◆ **Text section**
□ □ □ □ □ □ □

# Desk joinery



## Porphyre (Jan 5, 2011)

'Evening. I hope you guys can guide me with a desk I'm designing.

I'm sure it's simple, but I can't figure out how to join this thing.

Overall sketch:









Detail of problem area:









I'm planning to use a tongue and groove to join the main panels. I'm going to use rail and stile construction for the pedestal drawers, but I can't figure out how to join in the rails for the center drawer. A moulding will be applied the full width of the desk on the lower center drawer rail.

This is going to be stained. 3/4" oak plywood cases with solid oak mouldings and top.

Thanks. And feel free to tell me to do this some other way entirely. I've never built a desk before.


----------



## cabinetman (Jul 5, 2007)

Porphyre said:


> 'Evening. I hope you guys can guide me with a desk I'm designing.
> 
> I'm sure it's simple, but I can't figure out how to join this thing.
> 
> ...


I would first use a lock miter bit for joining the main panels instead of tongue and groove. It will leave a clean looking panel in both directions, whereas a T&G will leave a raw edge of ply. 

The top edge of the panel next to the drawer opening is cut/notched to let in a full rail across the end panels and the opening. The width of it can allow the stiffening of the panels and a way to secure a desktop, by screwing from beneath. The lower rail on the drawer opening can be installed by way of a stub tenon on the ends of the rails.












 









.


----------



## TGRANT (Jan 25, 2011)

You might consider a frame and panel for the pedestals. Then you can use traditional mortise and tendons with solid wood, and avoid the plywood edges all together. Also, if you use oak for the frame, the panel could be ¼ inch plywood, which will save some weight and cost. Since the drawers on the left have a style and rail system, the right pedestal (looking from the front) might look more balanced with the frame rather than an un-framed piece of plywood. The joint that connects the middle rails to the pedestals on either side will be handling a lot of weight when the piece is moved around, so those joints have to be good.

□ □ □ □ □ □ □

◆ **Required work**
Answer these from the desk joinery thread:
(a) What material does the original poster plan to use for the cases?
(b) What does cabinetman recommend instead of tongue and groove for joining the main panels?
(c) In TGRANT's frame-and-panel suggestion, what could the panel be if oak is used for the frame?
The listing that comes next has no connection to the desk joinery thread.

□ □ □ □ □ □ □

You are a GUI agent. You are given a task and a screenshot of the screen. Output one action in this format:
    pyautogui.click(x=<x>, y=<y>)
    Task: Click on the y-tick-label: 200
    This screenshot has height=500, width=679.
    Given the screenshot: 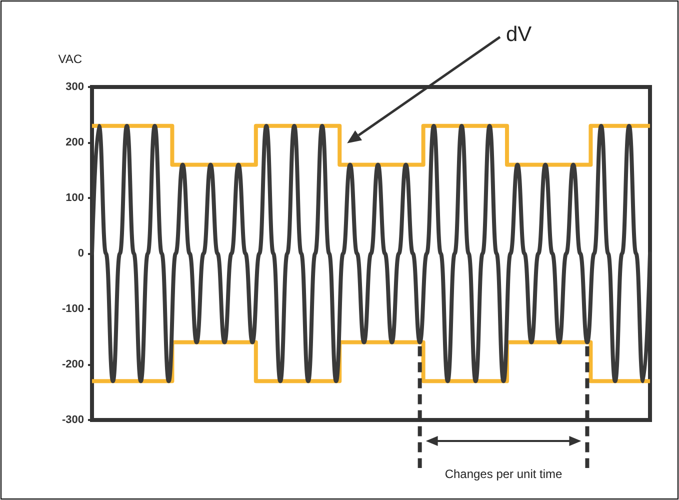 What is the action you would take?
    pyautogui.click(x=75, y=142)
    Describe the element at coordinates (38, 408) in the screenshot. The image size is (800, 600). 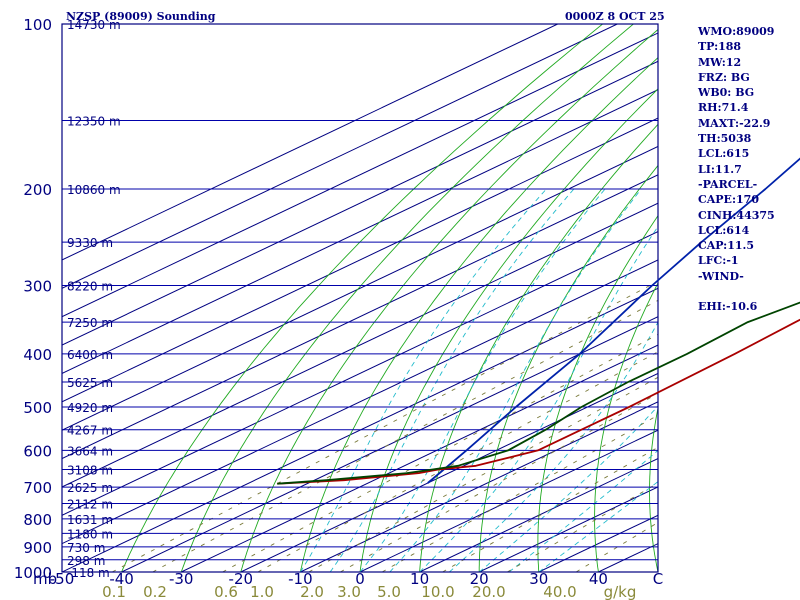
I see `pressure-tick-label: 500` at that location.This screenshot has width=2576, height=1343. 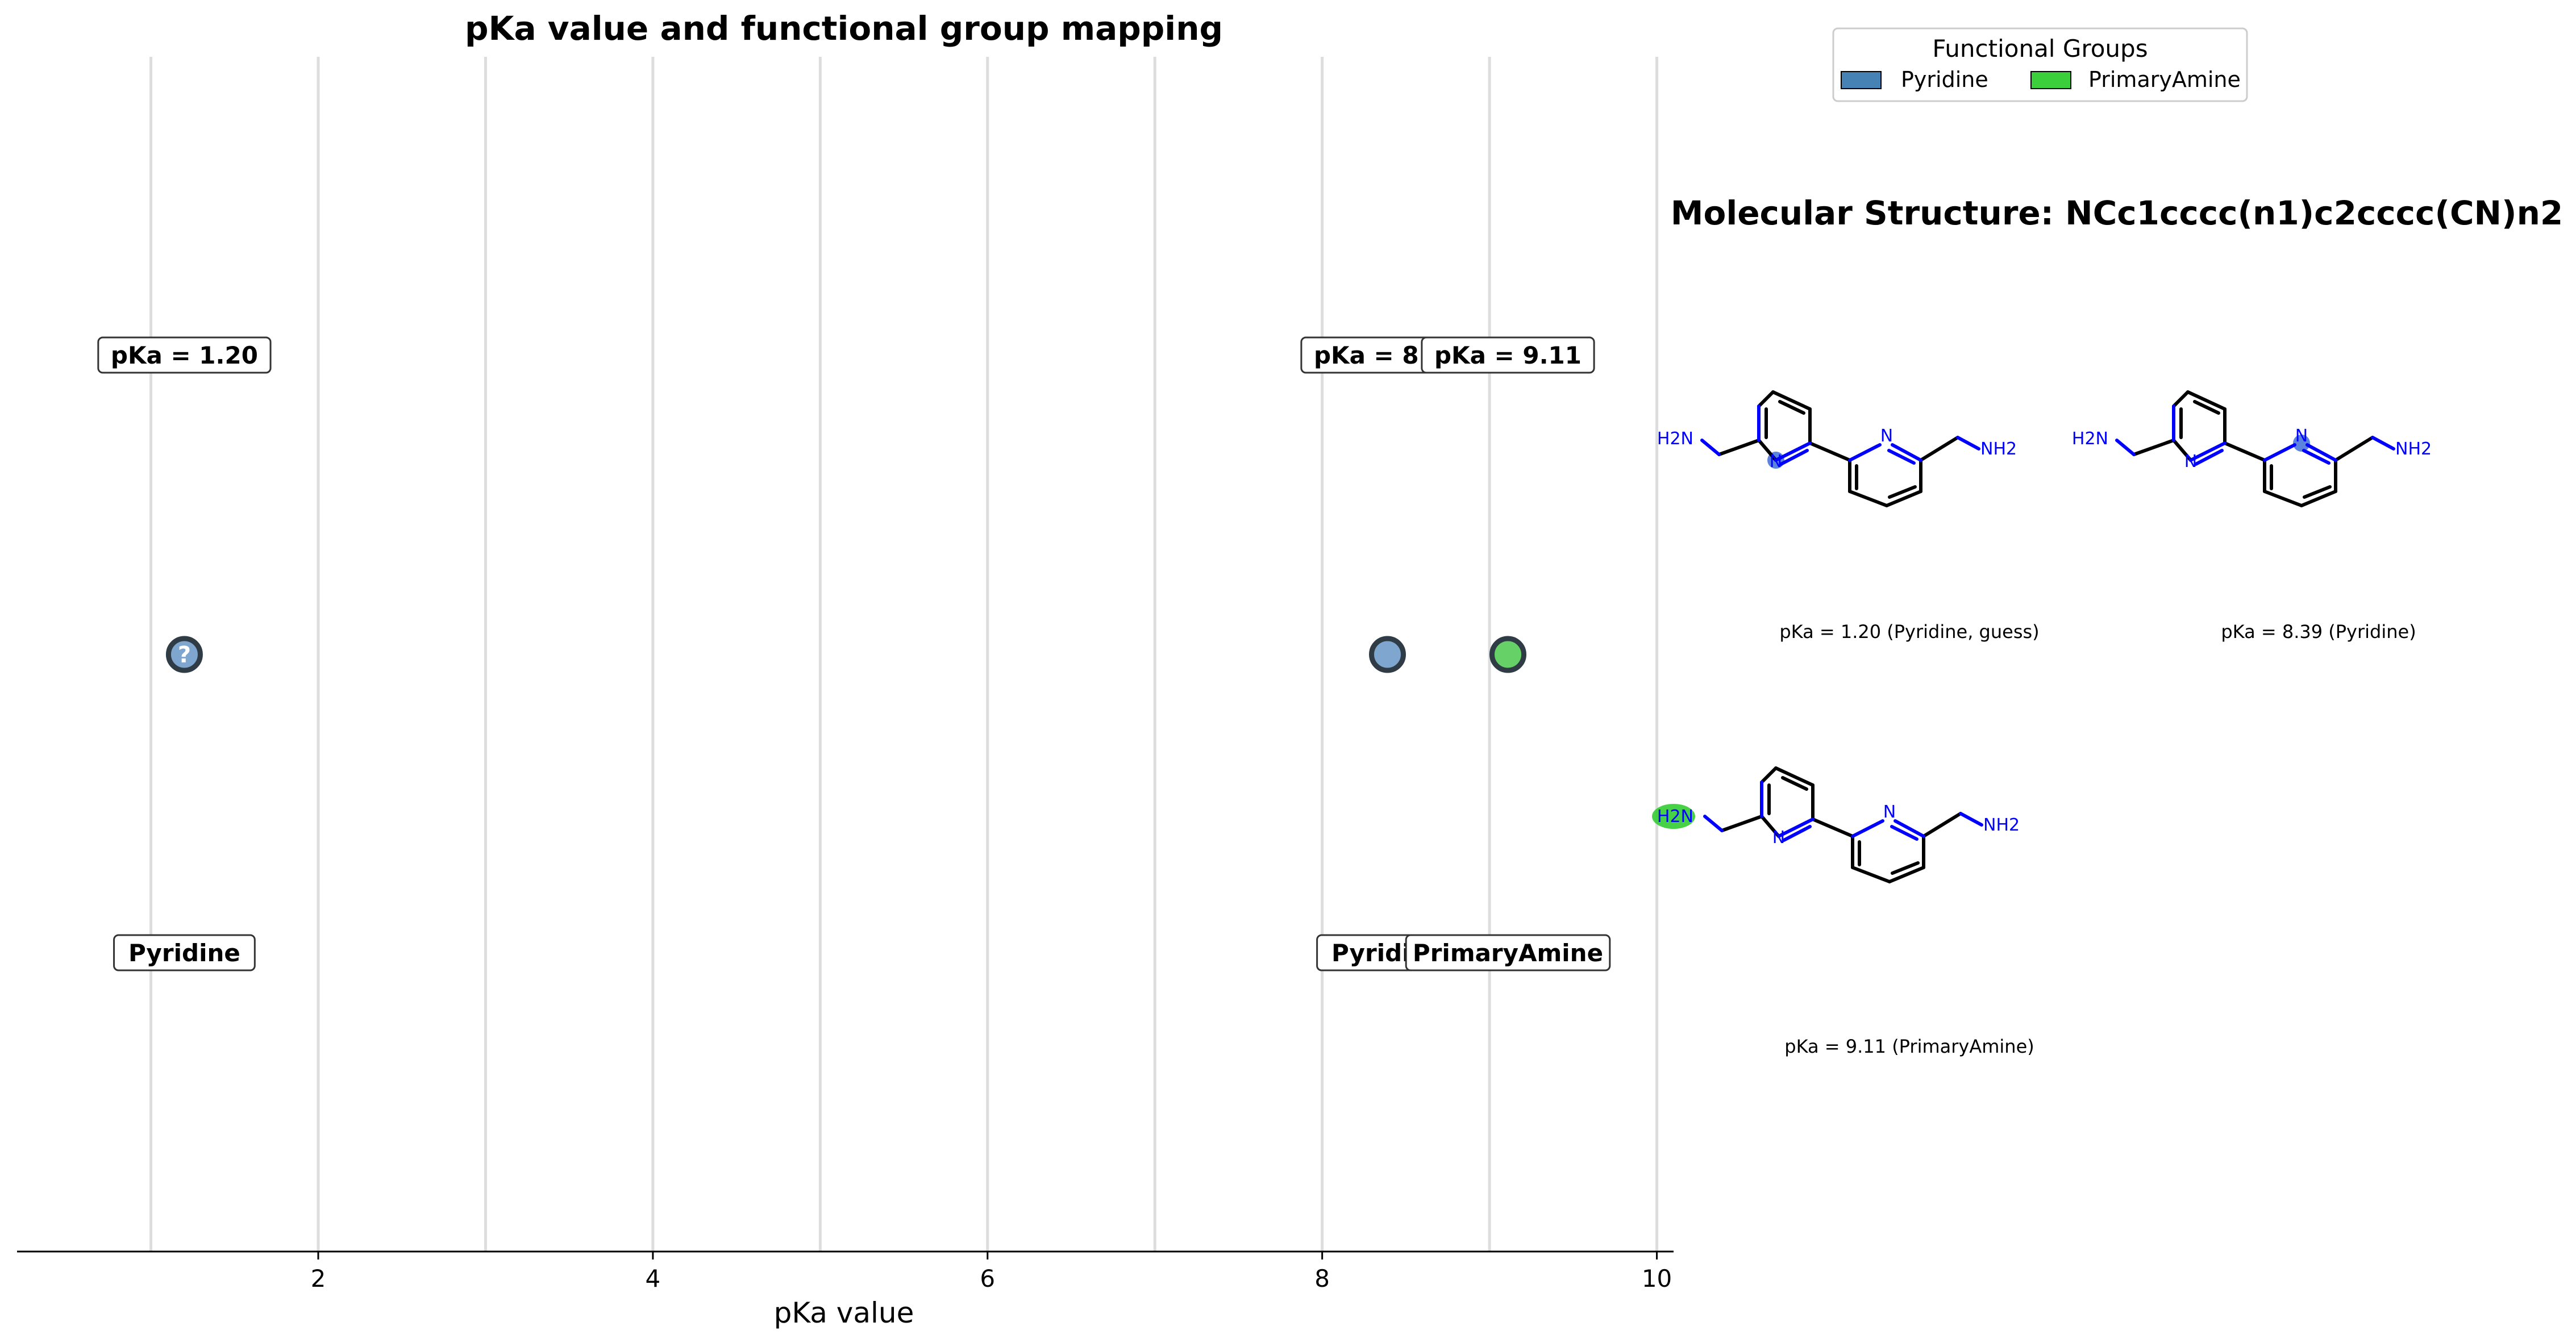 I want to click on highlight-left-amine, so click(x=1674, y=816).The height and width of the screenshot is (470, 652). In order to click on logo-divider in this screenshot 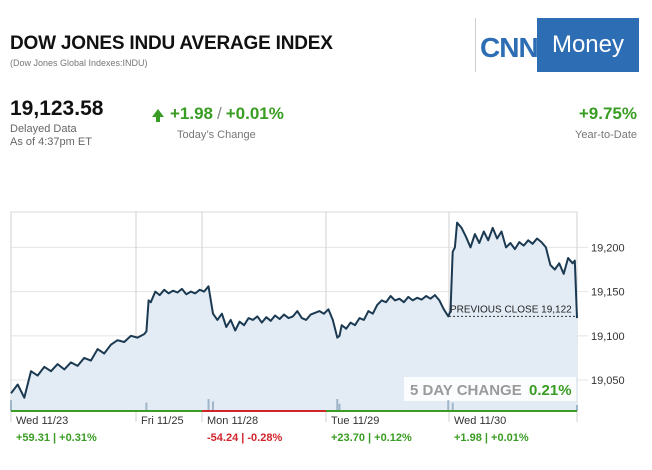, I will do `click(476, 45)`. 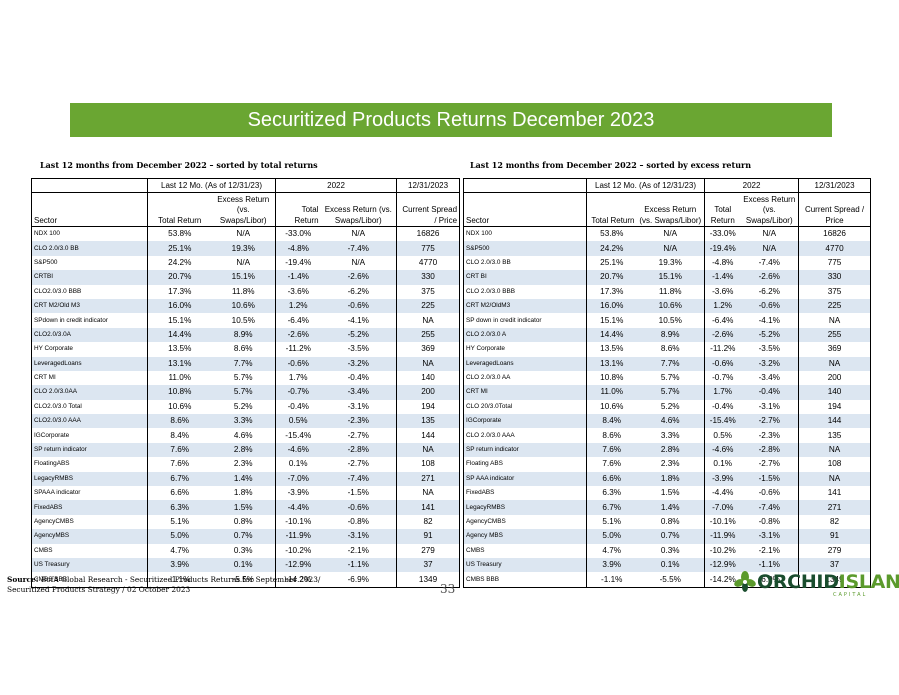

□ □ □ □ □ □ □

◆ **Task response**
(a) 3/4" oak plywood.
(b) A lock miter bit.
(c) ¼ inch plywood.